Après des critiques contre IB

À ses côtés, deux autres personnes, elles aussi bien connues des Burkinabè: Issiaka Ouedraogo, président du Conseil d’information et de suivi des actions gouvernementales, et le docteur Daouda Diallo, secrétaire général du Collectif contre l’impunité et la stigmatisation des communautés. Les trois hommes ont été arrêtés, à des dates différentes, après avoir tenu des propos acerbes à l’égard du régime du capitaine Ibrahim Traoré, dit IB.

Ablassé Ouédraogo, ancien ministre des Affaires étrangères (1994-1999) de Blaise Compaoré et ex-directeur général de l’Organisation mondiale du commerce (OMC), passé dans l’opposition après avoir créé son parti Le Faso Autrement, fait partie des contempteurs des militaires au pouvoir depuis le coup d’État de la fin septembre 2022. Dans une lettre ouverte publiée en octobre dernier, il avait notamment dénoncé « les restrictions des libertés individuelles et collectives, le musellement de la presse et le recul de la démocratie » depuis le putsch.

Courageux, mais pas un as de la gâchette

Ceux qui le connaissent bien – l’auteur de ces lignes en fait partie – savent qu’Ablassé Ouédraogo n’a jamais eu sa langue dans sa poche. Ils savent aussi que, si le courage ne lui a jamais fait défaut, il n’a rien d’un as de la gâchette ou du couteau, n’est guère versé dans l’art du krav-maga et que ses articulations de septuagénaire l’empêchent forcément de briller sur le théâtre des opérations.

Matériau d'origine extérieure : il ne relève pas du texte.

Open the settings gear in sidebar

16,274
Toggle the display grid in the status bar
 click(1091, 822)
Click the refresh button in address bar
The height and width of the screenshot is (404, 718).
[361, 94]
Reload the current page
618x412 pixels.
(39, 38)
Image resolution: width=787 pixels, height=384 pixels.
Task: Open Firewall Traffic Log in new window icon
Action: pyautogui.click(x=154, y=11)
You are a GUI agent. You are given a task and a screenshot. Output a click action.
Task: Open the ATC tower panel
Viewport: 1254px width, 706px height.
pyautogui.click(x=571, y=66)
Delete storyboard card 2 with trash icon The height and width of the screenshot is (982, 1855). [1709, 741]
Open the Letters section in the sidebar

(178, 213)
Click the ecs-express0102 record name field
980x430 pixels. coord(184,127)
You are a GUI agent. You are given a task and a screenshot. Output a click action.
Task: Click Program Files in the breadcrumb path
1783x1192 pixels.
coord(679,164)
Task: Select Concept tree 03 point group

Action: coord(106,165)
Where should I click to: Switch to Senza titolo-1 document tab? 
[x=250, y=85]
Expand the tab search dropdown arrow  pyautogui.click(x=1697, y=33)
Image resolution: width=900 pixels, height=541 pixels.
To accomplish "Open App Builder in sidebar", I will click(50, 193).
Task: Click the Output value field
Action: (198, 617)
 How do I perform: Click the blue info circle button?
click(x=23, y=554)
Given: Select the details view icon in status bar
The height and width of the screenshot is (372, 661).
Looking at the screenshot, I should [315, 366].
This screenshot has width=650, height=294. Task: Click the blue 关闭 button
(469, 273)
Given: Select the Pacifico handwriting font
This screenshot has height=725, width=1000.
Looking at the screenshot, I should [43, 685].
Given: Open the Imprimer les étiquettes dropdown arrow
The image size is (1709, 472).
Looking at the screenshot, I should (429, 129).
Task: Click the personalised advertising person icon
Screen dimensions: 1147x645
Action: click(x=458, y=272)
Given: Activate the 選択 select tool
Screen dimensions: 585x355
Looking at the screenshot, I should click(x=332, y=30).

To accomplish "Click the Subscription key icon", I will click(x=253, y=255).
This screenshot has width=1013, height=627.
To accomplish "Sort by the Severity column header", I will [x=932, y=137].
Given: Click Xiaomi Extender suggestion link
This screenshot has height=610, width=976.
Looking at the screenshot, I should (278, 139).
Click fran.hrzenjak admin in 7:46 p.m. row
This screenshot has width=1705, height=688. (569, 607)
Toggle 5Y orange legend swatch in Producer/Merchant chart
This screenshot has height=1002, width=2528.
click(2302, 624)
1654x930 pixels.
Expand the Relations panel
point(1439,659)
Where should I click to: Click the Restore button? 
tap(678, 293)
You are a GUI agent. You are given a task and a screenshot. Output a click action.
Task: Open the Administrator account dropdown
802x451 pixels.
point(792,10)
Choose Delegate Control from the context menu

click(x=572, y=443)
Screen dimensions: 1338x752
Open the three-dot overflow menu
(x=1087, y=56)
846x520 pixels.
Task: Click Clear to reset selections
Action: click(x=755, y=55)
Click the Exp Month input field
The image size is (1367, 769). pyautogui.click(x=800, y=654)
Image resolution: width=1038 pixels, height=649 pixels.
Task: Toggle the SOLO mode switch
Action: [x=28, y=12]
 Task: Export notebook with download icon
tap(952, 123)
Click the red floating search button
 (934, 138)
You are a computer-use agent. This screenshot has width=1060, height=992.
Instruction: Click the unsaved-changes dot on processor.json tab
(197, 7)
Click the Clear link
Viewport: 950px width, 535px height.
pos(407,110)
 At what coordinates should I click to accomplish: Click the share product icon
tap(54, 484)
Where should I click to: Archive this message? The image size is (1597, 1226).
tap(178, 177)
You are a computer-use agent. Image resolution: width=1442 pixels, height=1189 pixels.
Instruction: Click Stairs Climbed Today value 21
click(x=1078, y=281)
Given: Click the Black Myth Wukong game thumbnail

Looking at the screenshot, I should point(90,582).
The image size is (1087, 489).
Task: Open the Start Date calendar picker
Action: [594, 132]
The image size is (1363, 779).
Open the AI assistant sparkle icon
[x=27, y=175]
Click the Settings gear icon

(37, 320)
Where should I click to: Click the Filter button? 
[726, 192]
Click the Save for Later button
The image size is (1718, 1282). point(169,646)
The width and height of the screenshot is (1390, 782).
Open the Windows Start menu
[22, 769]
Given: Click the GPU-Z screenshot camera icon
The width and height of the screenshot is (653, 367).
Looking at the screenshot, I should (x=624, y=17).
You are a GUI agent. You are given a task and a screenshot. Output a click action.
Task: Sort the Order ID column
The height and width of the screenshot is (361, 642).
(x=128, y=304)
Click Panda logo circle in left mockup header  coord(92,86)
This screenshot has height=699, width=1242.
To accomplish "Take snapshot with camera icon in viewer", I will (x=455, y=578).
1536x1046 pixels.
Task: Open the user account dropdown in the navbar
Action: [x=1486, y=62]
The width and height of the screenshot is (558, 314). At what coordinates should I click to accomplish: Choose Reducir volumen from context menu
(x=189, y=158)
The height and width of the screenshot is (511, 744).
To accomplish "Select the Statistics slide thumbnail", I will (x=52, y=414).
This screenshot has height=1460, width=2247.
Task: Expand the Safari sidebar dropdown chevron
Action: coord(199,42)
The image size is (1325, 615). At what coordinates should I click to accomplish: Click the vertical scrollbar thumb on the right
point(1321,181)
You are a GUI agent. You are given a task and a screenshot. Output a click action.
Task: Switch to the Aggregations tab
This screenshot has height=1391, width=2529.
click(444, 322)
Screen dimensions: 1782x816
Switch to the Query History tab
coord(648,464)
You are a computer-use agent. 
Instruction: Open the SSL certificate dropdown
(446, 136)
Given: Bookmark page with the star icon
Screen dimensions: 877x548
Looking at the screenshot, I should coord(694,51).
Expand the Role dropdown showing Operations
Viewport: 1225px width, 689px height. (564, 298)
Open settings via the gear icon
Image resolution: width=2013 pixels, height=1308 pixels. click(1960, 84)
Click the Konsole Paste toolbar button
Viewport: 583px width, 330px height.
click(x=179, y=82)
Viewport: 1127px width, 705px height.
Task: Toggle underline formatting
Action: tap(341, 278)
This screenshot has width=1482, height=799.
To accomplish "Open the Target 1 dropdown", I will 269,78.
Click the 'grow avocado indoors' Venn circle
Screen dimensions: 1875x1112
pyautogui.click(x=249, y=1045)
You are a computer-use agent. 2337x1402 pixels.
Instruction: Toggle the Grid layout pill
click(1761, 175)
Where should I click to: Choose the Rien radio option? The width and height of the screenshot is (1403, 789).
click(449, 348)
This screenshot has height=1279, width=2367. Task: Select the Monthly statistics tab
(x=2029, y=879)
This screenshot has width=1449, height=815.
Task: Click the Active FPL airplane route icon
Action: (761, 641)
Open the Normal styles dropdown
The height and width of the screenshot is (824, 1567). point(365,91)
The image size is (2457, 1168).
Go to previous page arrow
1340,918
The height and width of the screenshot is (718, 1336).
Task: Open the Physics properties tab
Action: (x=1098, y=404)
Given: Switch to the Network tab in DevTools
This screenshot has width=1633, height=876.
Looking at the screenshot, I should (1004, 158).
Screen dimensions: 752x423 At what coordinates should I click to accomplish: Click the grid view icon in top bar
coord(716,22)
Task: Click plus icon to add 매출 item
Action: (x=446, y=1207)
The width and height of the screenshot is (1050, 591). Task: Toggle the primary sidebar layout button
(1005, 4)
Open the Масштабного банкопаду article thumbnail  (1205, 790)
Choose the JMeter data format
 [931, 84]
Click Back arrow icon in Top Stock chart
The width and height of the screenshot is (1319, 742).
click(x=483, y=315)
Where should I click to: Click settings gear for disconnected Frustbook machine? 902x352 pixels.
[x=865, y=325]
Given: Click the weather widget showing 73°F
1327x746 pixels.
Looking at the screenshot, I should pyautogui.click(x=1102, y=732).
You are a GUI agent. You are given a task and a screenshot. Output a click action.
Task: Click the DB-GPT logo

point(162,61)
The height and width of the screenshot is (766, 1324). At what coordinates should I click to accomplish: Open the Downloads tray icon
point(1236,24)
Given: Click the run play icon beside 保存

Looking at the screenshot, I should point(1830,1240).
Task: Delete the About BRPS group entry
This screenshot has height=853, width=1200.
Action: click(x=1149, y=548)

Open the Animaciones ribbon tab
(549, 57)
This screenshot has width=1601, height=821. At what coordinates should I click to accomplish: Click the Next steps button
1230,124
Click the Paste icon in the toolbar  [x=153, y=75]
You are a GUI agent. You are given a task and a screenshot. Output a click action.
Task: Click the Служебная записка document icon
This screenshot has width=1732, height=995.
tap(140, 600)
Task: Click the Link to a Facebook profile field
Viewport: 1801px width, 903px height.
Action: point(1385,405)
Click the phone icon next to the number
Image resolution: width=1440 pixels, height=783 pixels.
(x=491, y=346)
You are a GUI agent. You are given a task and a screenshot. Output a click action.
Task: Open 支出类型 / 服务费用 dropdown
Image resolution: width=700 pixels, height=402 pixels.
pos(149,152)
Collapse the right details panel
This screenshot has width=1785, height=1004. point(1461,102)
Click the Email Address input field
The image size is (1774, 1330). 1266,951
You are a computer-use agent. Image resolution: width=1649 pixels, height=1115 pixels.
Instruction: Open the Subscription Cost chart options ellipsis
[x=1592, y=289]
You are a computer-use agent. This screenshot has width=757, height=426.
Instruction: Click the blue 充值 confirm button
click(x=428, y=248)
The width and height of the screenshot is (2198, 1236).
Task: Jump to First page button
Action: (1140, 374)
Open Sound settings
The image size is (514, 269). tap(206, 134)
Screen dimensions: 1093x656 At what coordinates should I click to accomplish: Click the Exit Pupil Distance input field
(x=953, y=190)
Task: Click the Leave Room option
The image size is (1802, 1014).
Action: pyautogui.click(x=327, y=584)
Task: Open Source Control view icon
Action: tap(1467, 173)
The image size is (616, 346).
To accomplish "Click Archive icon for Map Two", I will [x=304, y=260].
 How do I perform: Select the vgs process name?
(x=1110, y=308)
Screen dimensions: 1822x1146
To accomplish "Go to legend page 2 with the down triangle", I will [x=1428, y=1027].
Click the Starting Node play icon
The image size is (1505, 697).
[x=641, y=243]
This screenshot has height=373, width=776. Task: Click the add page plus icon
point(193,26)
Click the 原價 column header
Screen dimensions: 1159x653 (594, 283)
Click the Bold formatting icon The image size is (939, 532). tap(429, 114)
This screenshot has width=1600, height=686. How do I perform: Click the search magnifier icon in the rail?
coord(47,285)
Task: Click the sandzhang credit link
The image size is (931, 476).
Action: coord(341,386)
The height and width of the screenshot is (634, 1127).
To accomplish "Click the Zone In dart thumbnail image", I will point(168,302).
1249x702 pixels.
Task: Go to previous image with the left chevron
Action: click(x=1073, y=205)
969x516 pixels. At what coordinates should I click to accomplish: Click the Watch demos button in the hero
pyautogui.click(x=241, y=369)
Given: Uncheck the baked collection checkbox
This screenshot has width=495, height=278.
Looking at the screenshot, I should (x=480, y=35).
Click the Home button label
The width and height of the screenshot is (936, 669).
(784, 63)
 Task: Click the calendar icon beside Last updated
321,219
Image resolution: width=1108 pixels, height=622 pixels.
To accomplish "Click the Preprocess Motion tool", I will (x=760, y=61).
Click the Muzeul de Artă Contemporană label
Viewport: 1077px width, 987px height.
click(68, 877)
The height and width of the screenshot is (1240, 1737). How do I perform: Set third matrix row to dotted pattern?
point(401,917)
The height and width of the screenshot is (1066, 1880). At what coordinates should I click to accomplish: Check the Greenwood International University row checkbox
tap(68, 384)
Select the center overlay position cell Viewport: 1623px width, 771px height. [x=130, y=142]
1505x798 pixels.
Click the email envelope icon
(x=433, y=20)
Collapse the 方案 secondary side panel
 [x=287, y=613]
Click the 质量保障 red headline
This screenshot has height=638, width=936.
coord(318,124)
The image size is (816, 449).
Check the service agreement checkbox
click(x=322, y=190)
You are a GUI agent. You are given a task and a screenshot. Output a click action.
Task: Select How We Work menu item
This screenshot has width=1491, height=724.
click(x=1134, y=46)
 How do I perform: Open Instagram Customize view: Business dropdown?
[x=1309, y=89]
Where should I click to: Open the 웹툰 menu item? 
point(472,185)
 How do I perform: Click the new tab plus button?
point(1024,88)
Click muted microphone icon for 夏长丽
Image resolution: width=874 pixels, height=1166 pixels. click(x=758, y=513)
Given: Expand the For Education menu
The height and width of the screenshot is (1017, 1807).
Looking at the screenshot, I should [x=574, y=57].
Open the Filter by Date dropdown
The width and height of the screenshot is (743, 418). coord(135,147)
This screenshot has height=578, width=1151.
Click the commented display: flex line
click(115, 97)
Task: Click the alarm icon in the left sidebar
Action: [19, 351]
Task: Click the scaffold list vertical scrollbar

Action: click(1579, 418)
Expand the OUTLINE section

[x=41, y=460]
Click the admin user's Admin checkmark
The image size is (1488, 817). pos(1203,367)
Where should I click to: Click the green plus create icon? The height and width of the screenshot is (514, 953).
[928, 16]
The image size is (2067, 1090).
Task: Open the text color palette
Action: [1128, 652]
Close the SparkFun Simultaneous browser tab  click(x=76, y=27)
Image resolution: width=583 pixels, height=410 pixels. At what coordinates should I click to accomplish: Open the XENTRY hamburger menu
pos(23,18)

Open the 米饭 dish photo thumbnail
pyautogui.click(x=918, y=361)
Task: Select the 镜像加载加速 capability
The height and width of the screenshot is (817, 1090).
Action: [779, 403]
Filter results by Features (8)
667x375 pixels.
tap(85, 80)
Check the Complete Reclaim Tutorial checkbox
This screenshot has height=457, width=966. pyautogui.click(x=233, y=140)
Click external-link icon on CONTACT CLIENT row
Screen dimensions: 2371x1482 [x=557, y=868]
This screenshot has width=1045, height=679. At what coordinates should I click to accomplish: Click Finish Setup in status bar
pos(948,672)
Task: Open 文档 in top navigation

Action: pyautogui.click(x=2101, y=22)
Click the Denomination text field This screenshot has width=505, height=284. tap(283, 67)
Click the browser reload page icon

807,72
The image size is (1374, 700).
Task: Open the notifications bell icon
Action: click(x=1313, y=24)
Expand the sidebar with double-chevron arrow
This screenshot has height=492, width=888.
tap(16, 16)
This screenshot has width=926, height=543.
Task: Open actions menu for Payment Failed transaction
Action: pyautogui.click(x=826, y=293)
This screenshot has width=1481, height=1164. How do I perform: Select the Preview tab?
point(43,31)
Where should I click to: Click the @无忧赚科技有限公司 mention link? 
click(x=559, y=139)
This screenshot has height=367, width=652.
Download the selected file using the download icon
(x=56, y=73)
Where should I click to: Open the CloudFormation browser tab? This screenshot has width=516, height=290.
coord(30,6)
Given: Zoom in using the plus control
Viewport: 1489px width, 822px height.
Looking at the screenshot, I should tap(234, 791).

Depuis un décret adopté en avril dernier, ces « conscriptions » obligent tout Burkinabé désigné à servir au sein des Volontaires pour la défense de la patrie (VDP), supplétifs civils de l’armée envoyés au front face aux jihadistes. Une mobilisation générale visant à renforcer la lutte contre les attaques terroristes au Burkina. Soit. Mais par définition, un « volontaire » exprime le souhait de rejoindre les rangs des forces de sécurité, on ne l’y envoie pas de force, en l’embarquant manu militari et souvent nuitamment, sans que sa famille ou ses proches soient informés du sort qui lui est réservé. Surtout, dans un pays où l’âge moyen est de 22 ans, on peut éviter d’imposer à des hommes qui ont dépassé les 70 printemps d’aller jouer les apprentis bidasses face à des combattants bien plus aguerris, au prétexte qu’ils ne sont pas des thuriféraires béats du régime.

Le 6 décembre, le juge des référés du tribunal administratif de Ouagadougou avait ordonné la suspension de ces réquisitions et interdit au commandement des opérations militaires tout déploiement de ces personnes. Inutile de préciser qu’il n’a guère été entendu.

Héritier autoproclamé de Sankara

Pour le capitaine Ibrahim Traoré, héritier autoproclamé de Thomas Sankara, qui avait institué des Comités de défense de la révolution (CDR), sorte de milice équivalente à ceci près qu’à l’époque, il n’était évidemment pas question de lutte antiterroriste, les VDP représentent la pierre angulaire de sa stratégie militaire. À peine un mois après s’être hissé au pouvoir, il a lancé une vaste campagne de recrutement de 50 000 volontaires. Un objectif vite dépassé, selon les autorités.

Électriciens, mécaniciens, paysans, chômeurs, pères de famille… Ils seraient plus de 90 000, dont des femmes et des personnes âgées, à s’être enrôlés pour défendre leur pays. Ils sont toutefois bien moins nombreux à être effectivement armés et déployés sur le terrain en soutien de l’armée.

Formés sommairement, sous-équipés, ils paient un lourd tribut dans cette guerre sans fin. Et sont parfois accusés de commettre des exactions. Comme à Nouna, dans l’ouest du Burkina Faso, le 30 décembre 2022. Ce jour-là, 28 personnes, selon un bilan officiel (86, selon Amnesty International), principalement des Peuls, ont été tuées par des VDP, membres d’une confrérie de chasseurs dozos.

D’autres massacres leur ont été attribués, notamment dans la région des Cascades ou dans celle de la Boucle du Mouhoun. Le sentiment d’impunité qui, par endroits, les pousse parfois à se faire justice eux-mêmes ou à outrepasser leurs prérogatives est également dénoncé. Si en plus, se mêlent aux vrais Volontaires les journalistes critiques, les opposants ou les membres de la société civile ainsi punis par la junte, les jihadistes ont encore de beaux jours devant eux.